§ **Task to complete**: For each line in the data below that holds "checkbox", return a copy.

§ **Dataset content**:
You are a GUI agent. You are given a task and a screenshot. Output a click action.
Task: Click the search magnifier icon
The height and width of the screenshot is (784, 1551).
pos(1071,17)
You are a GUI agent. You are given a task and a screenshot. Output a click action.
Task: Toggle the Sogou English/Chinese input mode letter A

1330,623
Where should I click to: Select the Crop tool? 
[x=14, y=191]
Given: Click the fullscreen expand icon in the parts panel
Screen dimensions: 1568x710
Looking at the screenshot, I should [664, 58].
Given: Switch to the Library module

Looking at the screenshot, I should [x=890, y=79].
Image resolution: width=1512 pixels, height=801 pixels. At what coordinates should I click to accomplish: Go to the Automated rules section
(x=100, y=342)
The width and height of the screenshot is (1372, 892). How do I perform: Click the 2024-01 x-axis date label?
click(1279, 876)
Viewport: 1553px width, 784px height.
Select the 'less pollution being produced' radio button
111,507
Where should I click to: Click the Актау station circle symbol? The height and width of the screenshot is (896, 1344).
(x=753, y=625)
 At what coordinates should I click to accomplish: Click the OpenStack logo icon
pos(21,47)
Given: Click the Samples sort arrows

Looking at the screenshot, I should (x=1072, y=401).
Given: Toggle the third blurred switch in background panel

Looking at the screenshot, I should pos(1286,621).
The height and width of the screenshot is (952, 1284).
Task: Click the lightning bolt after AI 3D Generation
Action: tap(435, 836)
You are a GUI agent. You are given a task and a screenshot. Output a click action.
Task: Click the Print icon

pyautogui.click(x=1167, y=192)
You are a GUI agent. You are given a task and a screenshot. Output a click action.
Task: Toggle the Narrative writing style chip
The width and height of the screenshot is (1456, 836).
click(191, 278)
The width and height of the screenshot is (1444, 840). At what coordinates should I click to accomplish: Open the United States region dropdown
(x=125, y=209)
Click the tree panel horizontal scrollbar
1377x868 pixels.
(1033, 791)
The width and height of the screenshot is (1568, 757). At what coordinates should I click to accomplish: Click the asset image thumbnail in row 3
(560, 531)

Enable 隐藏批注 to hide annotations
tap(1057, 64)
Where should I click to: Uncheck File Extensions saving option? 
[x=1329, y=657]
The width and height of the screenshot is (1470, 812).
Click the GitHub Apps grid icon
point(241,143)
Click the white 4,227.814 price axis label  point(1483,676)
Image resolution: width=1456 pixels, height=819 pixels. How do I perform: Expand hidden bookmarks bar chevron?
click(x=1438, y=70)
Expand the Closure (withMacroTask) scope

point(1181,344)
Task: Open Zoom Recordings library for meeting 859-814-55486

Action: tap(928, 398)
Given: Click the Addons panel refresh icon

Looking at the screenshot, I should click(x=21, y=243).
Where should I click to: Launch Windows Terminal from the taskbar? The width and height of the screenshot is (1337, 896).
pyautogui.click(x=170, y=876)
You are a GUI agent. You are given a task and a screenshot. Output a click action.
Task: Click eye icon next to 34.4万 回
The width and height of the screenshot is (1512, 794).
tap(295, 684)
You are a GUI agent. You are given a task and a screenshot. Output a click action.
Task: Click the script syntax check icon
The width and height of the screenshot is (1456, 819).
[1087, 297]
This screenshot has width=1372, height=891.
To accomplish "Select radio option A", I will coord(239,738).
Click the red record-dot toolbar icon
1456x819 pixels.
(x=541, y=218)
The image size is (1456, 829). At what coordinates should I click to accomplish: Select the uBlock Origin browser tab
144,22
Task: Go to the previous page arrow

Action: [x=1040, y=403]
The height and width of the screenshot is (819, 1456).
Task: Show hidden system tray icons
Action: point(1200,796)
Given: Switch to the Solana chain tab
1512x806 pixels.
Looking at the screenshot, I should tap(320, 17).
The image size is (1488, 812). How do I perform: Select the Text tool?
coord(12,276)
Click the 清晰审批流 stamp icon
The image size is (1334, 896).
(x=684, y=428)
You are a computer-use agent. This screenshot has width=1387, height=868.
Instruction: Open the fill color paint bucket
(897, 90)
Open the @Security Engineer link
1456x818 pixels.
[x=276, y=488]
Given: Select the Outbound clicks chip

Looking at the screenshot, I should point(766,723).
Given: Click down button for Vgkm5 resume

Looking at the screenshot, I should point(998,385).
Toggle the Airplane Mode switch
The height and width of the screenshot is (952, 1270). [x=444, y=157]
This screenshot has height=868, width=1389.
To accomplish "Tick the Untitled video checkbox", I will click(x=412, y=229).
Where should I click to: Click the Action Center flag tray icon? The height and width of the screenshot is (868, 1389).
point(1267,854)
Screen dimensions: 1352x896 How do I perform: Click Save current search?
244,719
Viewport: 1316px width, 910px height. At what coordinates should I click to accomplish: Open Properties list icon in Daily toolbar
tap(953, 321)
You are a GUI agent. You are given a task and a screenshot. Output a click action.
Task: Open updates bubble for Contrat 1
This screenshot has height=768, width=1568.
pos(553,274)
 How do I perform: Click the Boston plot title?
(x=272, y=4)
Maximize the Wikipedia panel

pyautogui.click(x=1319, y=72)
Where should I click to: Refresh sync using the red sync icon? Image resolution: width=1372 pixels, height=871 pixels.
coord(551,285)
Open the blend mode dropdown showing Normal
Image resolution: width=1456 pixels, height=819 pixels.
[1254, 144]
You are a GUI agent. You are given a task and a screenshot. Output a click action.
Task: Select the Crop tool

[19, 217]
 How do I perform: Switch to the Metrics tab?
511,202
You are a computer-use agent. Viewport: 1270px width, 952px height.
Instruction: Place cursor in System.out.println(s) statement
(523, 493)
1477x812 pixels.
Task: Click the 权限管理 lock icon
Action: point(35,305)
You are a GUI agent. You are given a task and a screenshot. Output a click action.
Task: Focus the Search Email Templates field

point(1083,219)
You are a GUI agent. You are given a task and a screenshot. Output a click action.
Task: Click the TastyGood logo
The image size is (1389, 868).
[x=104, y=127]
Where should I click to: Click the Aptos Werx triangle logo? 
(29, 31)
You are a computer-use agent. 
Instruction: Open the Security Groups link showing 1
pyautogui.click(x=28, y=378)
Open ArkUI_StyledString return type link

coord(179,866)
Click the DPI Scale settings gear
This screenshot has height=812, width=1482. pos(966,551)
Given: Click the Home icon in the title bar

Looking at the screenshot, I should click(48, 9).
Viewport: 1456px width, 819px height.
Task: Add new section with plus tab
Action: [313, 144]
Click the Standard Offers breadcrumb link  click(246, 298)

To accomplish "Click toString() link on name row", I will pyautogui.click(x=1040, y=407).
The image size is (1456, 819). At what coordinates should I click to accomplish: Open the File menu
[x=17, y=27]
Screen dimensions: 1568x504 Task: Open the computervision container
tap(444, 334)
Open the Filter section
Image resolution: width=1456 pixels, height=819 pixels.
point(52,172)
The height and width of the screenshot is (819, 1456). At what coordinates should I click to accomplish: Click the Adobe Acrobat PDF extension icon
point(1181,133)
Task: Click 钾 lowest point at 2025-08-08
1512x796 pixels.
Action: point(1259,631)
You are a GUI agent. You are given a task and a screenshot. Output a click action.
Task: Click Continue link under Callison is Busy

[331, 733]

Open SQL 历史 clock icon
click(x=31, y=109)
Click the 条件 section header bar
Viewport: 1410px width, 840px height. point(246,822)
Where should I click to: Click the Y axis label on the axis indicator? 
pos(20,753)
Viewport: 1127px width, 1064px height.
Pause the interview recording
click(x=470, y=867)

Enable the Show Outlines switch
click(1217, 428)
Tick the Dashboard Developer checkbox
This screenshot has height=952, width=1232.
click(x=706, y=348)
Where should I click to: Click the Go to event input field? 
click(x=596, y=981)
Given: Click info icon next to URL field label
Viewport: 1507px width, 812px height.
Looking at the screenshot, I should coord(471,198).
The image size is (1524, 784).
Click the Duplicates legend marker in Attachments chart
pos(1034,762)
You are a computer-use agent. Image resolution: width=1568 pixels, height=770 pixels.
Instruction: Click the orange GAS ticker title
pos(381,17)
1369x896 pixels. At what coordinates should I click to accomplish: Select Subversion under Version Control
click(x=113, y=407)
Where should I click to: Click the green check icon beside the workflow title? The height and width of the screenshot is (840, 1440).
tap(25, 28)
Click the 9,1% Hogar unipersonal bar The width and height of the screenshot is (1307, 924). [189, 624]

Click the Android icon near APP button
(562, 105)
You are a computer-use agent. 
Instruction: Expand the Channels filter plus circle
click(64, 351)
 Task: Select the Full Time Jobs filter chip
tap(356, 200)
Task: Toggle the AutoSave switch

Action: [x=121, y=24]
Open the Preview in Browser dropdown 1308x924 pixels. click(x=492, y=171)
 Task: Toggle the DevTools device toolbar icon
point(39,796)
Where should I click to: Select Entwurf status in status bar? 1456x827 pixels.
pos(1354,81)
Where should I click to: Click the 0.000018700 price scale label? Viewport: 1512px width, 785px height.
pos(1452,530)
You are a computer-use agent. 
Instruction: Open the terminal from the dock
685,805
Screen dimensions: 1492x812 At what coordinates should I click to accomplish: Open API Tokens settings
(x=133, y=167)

§ **Problem solution**:
To accomplish "Tick the Untitled video checkbox", I will click(x=412, y=229).
Tick the Dashboard Developer checkbox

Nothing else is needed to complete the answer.